For Tony Faure, ex-CEO of NineMSN turned successful start-up investor, pivoting needs to be carefully defined as a change of tactic, rather than a complete change in business model.

 

“All companies should go hard on their initial idea and test if it works,” he says. “Many of them then use that germ of an idea in another way and attack it in a different way. That’s pivoting.”

 

“Lasttix (Faure is an investor and chairman) began life as MyTickets, which was a classifieds market for tickets. It acted as a big search engine for tickets to help promoters sell more of them.”

 

“It turned out that this model didn’t have a huge value for promoters, but what came out of that was Lasttix, which very clearly works and is a valid model – it’s lower cost and can operate as a smaller organisation.”

 

“The proposition of the business – to help promoters sell tickets – didn’t change, it was just the way we delivered it. If your initial assessment isn’t tight, you need to move quickly.”

 

“But changing from running a jobs site, for example, to a real estate agent site is changing to something with a completely different proposition and with different customers. That’s not a pivot. It’s a fail.”

 

Sauvignon says that start-ups should make daily tweaks to their business in response to what they’ve learned.

 

“Launching your product – ideally in the first days of the start-up’s life – will most likely bring back learnings that will, one way or another, require some sort of changes,” he says.

 

“In this context it becomes clear why launching as early as possible is so important for web start-ups.”

 

“If your product is very simple and the market tells you that this is not what it wants, it will then be easy to pivot onto something that the market actually wants.”

 

 

Three key tips to pivoting your business

 

If you are considering pivoting your business, there are three key considerations you need to make:

 

1. Work out your metrics

 

Your business may not be hitting the mark, but how do you quantify this?

 

You need a defined measure of success or failure in order to know if you’re on track or not.

 

“Don’t pivot because your friend thinks you should,” says Sauvignon. “Pivot because you’ve learned something through a substantial test.”

 

“Find the right metrics for your business as soon as you can.
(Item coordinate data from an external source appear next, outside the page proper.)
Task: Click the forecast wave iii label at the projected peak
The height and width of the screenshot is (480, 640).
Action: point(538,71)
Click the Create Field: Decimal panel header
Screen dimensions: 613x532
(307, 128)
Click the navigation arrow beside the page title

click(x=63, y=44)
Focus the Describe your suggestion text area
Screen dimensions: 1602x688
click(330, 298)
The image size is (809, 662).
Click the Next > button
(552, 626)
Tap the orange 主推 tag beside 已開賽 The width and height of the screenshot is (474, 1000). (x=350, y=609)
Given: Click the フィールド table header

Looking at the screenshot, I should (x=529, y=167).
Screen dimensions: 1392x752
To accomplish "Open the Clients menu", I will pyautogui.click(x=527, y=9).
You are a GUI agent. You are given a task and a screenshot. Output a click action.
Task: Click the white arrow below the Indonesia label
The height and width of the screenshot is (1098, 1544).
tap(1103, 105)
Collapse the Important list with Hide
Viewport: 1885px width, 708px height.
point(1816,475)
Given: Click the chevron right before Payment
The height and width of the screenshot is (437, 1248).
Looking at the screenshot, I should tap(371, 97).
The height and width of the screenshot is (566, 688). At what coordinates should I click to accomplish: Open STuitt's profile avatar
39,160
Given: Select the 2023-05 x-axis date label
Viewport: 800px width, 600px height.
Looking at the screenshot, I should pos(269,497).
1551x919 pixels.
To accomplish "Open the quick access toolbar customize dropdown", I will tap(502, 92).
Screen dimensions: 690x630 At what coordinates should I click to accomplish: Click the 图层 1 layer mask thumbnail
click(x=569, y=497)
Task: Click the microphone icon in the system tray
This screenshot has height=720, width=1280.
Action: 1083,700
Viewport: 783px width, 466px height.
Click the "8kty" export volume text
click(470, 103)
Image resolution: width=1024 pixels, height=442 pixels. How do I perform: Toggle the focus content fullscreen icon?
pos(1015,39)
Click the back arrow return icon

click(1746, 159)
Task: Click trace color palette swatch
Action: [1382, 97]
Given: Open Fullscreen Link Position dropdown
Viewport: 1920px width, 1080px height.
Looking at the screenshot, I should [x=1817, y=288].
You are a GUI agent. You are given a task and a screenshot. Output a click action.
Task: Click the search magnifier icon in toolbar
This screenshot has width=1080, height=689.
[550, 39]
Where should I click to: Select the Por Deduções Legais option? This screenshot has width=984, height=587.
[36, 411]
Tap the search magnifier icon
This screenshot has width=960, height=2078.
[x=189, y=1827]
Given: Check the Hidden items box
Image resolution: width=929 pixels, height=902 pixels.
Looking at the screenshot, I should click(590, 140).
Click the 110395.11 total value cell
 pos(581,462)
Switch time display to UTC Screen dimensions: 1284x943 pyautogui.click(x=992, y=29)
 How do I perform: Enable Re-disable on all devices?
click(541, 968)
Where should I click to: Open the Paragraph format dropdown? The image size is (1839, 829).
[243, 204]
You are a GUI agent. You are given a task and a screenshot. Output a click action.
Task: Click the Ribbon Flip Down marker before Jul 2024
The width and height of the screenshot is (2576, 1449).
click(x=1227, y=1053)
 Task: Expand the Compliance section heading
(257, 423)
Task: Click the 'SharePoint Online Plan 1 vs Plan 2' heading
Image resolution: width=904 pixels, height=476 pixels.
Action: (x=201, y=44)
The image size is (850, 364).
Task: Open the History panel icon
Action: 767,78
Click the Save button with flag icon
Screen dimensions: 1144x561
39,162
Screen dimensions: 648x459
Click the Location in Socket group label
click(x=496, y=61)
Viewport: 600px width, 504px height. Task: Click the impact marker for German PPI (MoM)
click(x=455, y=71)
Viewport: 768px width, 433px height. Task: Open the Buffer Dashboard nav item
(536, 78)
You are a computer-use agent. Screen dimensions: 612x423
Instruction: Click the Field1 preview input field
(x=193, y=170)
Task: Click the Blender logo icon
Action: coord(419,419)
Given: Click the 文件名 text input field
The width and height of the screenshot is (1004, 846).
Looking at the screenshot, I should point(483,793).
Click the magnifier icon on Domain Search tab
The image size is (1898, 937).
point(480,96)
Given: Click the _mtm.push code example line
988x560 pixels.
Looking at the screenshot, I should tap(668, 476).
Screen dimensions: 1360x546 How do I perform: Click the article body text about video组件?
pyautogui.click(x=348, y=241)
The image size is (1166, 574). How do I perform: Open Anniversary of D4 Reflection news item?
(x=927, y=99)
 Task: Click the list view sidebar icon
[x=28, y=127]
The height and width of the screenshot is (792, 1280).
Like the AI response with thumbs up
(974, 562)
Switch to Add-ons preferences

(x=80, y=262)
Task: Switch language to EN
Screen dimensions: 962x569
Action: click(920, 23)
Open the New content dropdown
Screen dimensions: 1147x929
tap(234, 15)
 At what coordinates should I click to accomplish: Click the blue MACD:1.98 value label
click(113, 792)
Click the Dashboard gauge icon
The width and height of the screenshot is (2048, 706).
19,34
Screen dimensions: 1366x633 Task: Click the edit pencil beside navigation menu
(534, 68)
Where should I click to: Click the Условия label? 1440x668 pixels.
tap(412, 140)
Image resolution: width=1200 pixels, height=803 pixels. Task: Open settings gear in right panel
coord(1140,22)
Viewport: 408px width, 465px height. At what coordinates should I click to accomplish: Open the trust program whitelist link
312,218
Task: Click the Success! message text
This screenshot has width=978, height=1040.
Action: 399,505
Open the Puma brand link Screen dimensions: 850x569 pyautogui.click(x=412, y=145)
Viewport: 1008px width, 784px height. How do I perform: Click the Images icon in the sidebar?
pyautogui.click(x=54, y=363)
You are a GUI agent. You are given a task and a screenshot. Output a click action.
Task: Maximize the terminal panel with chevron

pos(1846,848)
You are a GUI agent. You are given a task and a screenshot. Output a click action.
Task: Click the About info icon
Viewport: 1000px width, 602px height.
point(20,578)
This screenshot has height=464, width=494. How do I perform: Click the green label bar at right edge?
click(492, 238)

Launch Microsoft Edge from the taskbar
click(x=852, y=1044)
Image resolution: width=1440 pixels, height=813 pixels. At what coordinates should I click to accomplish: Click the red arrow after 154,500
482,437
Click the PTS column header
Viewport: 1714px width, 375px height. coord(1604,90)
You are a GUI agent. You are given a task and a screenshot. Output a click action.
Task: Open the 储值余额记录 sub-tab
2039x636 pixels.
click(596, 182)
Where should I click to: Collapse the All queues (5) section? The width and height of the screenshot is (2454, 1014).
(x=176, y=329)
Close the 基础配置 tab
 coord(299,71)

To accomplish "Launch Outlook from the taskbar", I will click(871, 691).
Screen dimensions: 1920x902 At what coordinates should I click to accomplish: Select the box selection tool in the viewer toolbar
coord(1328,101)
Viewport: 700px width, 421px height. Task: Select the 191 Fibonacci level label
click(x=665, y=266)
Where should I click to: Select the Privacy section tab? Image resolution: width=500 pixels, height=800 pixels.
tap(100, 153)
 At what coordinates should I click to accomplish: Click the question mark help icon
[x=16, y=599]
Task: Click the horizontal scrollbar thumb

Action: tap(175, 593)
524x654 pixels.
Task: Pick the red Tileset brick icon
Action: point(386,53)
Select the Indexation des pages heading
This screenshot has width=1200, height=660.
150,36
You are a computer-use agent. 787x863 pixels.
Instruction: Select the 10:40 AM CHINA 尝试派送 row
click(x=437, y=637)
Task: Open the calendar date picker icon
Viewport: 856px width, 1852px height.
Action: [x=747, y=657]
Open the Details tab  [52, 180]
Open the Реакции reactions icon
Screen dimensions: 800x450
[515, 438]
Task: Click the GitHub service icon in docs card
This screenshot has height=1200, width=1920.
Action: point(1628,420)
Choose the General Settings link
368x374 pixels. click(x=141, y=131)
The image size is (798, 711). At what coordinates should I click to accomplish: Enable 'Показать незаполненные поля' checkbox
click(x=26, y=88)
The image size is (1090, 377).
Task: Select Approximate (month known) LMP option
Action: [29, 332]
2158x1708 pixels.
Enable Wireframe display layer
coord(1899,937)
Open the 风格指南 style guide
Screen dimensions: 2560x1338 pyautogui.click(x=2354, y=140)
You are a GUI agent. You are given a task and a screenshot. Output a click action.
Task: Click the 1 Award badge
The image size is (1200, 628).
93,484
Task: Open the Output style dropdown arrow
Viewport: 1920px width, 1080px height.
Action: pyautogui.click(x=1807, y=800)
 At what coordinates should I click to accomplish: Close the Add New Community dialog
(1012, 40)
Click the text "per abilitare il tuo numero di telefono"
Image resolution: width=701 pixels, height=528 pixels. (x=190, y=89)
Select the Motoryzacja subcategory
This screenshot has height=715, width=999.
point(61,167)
Base them on real value. ‘New users’ is often not such a good metric. ‘Time spent using the product’ might be better, for example. If well picked, your metrics will signal you when and why to pivot.”

 

2. Test, test, test

 

Once you’ve made your assumptions, don’t just proclaim yourself a business genius and smugly await your payday.

 

You need to test the ideas underpinning your start-up idea.

 

“Running a start-up is hard – if it were easy, everyone would do it,” says Faure.

 

“You make a lot of assumptions when you start but you’ve got to test them really hard. If they don’t work, that can be a good thing, because you can build a better business out of it.”

 

“Every good founder starts with a validation point – typically, it’s customers. Find out what they think by talking to them. Once you can get one, then five, then 50 customers to validate your business, you are on the way to testing your assumptions.”

 

3. Go early or go home

 

If you’re going to pivot, don’t wait until you’ve burned through all of your money on a failed approach. Do it early on.

 

“Don’t be shy or ashamed to pivot,” says Sauvignon.

 

“Pivoting can be an emotionally tough decision to make. But better recognise your business’s weaknesses early on, rather than waste your investors’ money and employees’ time building something that the market has clearly told you it doesn’t want.”